** start of The data **
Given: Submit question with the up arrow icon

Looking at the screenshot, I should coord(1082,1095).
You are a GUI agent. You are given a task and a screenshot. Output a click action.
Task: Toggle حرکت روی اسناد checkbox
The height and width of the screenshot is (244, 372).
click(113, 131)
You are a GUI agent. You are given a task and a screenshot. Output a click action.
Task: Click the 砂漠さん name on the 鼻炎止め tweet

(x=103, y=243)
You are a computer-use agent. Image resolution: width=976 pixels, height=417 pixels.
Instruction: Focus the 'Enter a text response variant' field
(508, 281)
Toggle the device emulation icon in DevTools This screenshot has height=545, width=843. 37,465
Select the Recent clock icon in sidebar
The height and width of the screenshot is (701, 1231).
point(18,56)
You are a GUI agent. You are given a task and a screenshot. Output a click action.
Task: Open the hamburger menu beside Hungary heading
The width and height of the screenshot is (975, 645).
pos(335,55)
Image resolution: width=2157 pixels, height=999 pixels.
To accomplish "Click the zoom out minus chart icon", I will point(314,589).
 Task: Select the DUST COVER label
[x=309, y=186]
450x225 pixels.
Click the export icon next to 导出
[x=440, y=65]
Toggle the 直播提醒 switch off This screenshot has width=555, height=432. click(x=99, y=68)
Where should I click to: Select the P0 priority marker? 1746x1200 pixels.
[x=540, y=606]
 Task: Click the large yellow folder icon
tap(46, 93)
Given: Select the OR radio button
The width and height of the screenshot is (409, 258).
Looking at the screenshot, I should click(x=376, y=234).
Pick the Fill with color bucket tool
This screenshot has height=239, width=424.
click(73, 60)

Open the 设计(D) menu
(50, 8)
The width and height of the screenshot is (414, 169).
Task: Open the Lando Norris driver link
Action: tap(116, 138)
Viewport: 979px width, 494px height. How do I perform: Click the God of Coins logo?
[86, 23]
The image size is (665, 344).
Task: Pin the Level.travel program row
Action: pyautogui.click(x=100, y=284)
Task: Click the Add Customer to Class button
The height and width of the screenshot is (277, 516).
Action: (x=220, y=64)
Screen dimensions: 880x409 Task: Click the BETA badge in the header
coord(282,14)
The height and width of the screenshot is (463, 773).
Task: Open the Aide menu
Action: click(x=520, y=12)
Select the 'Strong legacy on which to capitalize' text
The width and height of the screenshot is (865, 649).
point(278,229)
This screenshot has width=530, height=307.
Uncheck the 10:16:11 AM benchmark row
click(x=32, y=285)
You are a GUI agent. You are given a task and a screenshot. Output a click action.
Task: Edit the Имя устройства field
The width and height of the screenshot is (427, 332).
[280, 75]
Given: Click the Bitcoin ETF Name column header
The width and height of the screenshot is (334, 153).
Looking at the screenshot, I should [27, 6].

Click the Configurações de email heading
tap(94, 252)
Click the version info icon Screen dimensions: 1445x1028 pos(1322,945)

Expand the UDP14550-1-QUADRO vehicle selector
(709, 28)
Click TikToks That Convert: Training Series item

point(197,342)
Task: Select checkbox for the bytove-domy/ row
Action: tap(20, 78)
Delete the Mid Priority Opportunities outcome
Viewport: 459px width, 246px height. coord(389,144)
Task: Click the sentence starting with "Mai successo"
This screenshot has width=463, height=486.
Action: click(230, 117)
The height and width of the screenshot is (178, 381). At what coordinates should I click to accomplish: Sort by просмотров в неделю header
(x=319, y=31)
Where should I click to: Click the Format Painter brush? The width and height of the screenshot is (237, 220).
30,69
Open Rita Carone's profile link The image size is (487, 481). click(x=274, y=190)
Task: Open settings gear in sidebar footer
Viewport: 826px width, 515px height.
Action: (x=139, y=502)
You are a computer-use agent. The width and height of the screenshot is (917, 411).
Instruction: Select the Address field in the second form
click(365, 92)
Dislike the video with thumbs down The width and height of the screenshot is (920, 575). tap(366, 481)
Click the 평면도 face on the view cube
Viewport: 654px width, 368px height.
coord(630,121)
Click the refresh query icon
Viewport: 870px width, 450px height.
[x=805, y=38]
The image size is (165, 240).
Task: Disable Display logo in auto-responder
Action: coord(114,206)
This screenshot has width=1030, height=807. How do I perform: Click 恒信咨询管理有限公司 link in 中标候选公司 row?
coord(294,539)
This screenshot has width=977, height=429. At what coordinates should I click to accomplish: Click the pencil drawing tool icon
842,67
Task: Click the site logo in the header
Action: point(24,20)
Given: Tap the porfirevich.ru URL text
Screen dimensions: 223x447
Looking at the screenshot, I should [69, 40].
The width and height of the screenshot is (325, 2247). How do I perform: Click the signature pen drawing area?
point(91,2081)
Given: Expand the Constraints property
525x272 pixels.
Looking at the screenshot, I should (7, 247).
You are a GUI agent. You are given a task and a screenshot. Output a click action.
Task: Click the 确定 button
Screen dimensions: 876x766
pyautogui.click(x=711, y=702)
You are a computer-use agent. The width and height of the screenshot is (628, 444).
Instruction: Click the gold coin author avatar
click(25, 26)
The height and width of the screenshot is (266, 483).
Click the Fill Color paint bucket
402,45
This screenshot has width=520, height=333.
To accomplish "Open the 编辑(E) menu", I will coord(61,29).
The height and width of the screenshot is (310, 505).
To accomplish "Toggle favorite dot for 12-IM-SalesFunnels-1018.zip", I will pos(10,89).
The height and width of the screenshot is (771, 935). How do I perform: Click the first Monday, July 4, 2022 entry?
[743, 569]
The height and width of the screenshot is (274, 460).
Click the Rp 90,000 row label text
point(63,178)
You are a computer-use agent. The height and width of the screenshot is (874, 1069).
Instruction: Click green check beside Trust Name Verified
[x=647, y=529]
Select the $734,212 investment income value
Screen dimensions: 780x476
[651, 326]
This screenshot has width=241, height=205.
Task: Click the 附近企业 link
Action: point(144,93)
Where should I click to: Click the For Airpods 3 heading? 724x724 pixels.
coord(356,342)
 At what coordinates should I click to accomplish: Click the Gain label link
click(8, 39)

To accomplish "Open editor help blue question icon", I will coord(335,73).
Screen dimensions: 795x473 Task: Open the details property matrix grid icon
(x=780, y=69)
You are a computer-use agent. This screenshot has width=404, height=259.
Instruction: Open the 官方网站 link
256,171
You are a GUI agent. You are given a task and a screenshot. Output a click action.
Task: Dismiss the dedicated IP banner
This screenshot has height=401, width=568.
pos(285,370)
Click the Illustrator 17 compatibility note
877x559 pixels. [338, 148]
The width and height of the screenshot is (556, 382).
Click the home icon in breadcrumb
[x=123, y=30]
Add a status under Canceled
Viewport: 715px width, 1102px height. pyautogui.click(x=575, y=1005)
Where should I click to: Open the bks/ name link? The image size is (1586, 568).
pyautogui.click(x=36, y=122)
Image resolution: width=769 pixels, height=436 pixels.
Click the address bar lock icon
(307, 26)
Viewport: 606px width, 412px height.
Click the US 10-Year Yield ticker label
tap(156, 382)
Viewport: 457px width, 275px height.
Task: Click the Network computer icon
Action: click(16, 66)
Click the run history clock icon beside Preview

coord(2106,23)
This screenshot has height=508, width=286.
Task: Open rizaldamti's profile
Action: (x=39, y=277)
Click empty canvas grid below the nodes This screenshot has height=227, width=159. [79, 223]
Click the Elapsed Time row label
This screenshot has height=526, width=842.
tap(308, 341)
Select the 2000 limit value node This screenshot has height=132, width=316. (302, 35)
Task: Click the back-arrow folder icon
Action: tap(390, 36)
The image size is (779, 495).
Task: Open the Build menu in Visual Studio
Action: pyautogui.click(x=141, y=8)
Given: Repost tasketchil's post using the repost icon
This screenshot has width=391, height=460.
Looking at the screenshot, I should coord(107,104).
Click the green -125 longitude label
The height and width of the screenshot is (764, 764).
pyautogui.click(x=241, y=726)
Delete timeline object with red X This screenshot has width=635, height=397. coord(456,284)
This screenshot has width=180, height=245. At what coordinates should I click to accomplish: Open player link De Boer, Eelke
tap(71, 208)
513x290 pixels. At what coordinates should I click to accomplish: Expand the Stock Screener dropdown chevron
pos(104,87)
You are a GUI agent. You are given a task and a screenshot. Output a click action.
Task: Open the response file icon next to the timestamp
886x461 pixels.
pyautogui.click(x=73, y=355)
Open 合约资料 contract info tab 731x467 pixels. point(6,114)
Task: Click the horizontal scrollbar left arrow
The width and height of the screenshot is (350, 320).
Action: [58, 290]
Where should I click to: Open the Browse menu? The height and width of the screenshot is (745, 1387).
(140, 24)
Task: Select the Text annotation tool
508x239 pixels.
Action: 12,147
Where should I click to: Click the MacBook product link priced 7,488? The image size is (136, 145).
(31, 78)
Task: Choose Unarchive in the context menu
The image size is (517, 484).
** end of The data **
Request -> Write out the entries above from the line with "The width and height of the screenshot is (325, 2247)." to the line with "click(25, 26)", both included, as they appear.

Solution to this exercise ->
The width and height of the screenshot is (325, 2247). How do I perform: Click the signature pen drawing area?
point(91,2081)
Given: Expand the Constraints property
525x272 pixels.
Looking at the screenshot, I should (7, 247).
You are a GUI agent. You are given a task and a screenshot. Output a click action.
Task: Click the 确定 button
Screen dimensions: 876x766
pyautogui.click(x=711, y=702)
You are a computer-use agent. The width and height of the screenshot is (628, 444).
Instruction: Click the gold coin author avatar
click(25, 26)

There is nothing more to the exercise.